If you wish to play with the code I have created a public repl.it that can be forked.

Let’s take a look at the code:

import { pipe } from 'fp-ts/function';
import * as A from 'fp-ts/Array';

const changeExistingStudentsTable = (tableInfo: any, columnChanges: any, idx: number) => {
  const isChange = (columnChange: any): boolean =>
    !(
      !columnChange.mergedCol &&
      !columnChange.deleted &&
      columnChange.original === columnChange.current
    );

  const mergeCol = (sourceCol: string, targetCol: string, needDeleteSourceCol: boolean) => (d: any) => {
      // if create new col and merge at the same time,
      // no need to remove the new col as it does not exist; only fill merged col with null
      if (!needDeleteSourceCol) {
        d[idx].values = d[idx].values.map(v => {
          v[targetCol] = null;
          return v;
        });
      } else {
        d[idx].columns = A.filter(e => e !== sourceCol)(d[idx].columns);
        d[idx].values = d[idx].values.map(v => {
          v[targetCol] = v[sourceCol];
          v[sourceCol] = undefined;
          return v;
        });
      }
      return d;
    };

  const deleteCol = (deletedCol: string, isExist: boolean) => (d: any) => {
    // if {current : 'new column', deleted: true} -> add and immediately delete, no need to delete
    // if {current : 'new column', original: 'exist name', deleted: true}  -> add 'new column' save, then change name and delete --> delete 'new column'
    if (isExist) {
      // todo:
      d[idx].columns = A.filter(e => e !== deletedCol)(d[idx].columns);
      d[idx].values = d[idx].values.map(v => {
        v[deletedCol] = undefined;
        return v;
      });
    }
    return d;
  };

  const addCol = (newCol: string) => (d: any) => {
    d[idx].columns.push(newCol);
    d[idx].values = d[idx].values.map(v => {
      // todo: how to refactor
      v[newCol] = undefined;
      return v;
    });
    return d;
  };

  const renameCol = (old_name: string, new_name: string) => (d: any) => {
    d[idx].columns = pipe(
      d[idx].columns,
      A.filter(e => e !== old_name),
      cols => [...cols, new_name],
    );
    d[idx].values = d[idx].values.map(v => {
      v[new_name] = v[old_name];
      return v;
    });
    return d;
  };

  const getChangeFunc = (columnChange: any): any => {
    if (columnChange.mergedCol) {
      return mergeCol(
        columnChange.current,
        columnChange.mergedCol,
        Boolean(columnChange.original),
      );
    } else if (columnChange.deleted) {
      return deleteCol(columnChange.original, Boolean(columnChange.original));
    } else if (!columnChange.original) {
      return addCol(columnChange.current);
    } else if (columnChange.original !== columnChange.current) {
      return renameCol(columnChange.original, columnChange.current);
    }
  };
  const modifyData = (cur: any, op: any) => op(cur);
  return pipe(
    columnChanges,
    A.filter(isChange),
    A.map(getChangeFunc),
    A.reduce(tableInfo, modifyData),
  );
};

Identifying candidates for refactoring

I noticed that the signature of changeExistingStudentsTable uses the type any for each of the arguments.

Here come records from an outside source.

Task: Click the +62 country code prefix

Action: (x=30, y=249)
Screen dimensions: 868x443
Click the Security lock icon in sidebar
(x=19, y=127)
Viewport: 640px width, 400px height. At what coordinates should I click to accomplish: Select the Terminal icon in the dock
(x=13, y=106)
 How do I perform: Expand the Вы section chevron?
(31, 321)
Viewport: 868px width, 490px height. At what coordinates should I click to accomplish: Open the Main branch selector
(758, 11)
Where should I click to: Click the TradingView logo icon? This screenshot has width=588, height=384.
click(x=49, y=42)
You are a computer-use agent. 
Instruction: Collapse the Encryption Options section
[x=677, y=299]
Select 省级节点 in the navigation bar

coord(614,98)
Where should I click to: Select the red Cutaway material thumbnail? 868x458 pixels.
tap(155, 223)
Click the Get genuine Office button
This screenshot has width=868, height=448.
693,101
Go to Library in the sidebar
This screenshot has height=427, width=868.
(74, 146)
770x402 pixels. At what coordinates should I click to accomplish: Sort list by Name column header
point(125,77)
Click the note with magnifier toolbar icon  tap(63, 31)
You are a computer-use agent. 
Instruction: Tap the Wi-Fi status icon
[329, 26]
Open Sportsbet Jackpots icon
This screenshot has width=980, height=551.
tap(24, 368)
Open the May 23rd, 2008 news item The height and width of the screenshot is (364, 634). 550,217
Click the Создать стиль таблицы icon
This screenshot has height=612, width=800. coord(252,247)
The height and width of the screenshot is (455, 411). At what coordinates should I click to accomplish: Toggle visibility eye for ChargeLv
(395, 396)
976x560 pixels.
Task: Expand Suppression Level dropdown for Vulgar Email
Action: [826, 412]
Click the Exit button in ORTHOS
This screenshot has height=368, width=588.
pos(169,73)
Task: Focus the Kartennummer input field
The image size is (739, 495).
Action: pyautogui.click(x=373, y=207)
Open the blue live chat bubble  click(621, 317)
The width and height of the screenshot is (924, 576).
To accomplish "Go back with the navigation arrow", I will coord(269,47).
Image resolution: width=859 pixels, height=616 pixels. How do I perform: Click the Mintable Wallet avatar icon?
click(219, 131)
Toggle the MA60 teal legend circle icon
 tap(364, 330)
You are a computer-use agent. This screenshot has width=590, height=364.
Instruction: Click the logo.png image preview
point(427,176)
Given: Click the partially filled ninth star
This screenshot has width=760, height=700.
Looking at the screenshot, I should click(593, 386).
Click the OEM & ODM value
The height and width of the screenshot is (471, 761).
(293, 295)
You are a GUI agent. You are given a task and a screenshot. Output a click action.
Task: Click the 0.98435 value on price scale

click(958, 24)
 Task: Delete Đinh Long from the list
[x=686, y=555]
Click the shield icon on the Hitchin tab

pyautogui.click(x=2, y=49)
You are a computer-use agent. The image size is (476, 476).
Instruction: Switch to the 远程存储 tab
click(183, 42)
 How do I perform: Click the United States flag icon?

Perhaps I could narrow the types to make them more specific to the actual possible values. Plus one for modeling with types!

Looking at how the arguments are used in the main function, seems like a good idea to create a Student type and a StudentTable type that contains the columns and a collection of values (rows).

type Student = Record<string, any>;

type ColumnName = string;

type StudentTable {
  columns: ColumnName[];
  values: readonly Student[];
}

// For example a table that has First Name, Last Name, Age, and Eye Color would look like this:

const table: StudentTable = {
  columns: ["FirstName", "LastName", "Age", "EyeColor"],
  values: [
    {FirstName: "Juan", LastName: "Rodriguez", Age: 10, EyeColor: "Green"},
    {FirstName: "Rose", LastName: "Bidai", Age: 11, EyeColor: "Brown"}
  ]
}

Modeling changes to the columns

The changes could be modeled as a type (I call it legacy to mark the difference later with the refactored version):

type LegacyColumnChange = {
  deleted?: string;
  original?: string;
  current?: string;
  mergedCol?: string;
};

Having all fields optional hints that some combinations probably are invalid. We can try to represent the changes in a way that captures the original intention behind the fields but makes the states that are invalid, not possible.

type ColumnName = string;
type RemoveColumn = { type: 'remove'; target: ColumnName };
type AddColumn = { type: 'add'; target: ColumnName };
type RenameColumn = { type: 'rename'; newName: ColumnName; oldName: ColumnName };

// Possible values for the type of change
type ValidColumnChange = RemoveColumn | AddColumn | RenameColumn;

// But sometimes a change should be ignored
type NoChange = { type: 'none' };

// The actual type combines both
type ColumnChange = ValidColumnChange | NoChange;

Good first step, however, the original code relies on the logic behind the combination of the fields.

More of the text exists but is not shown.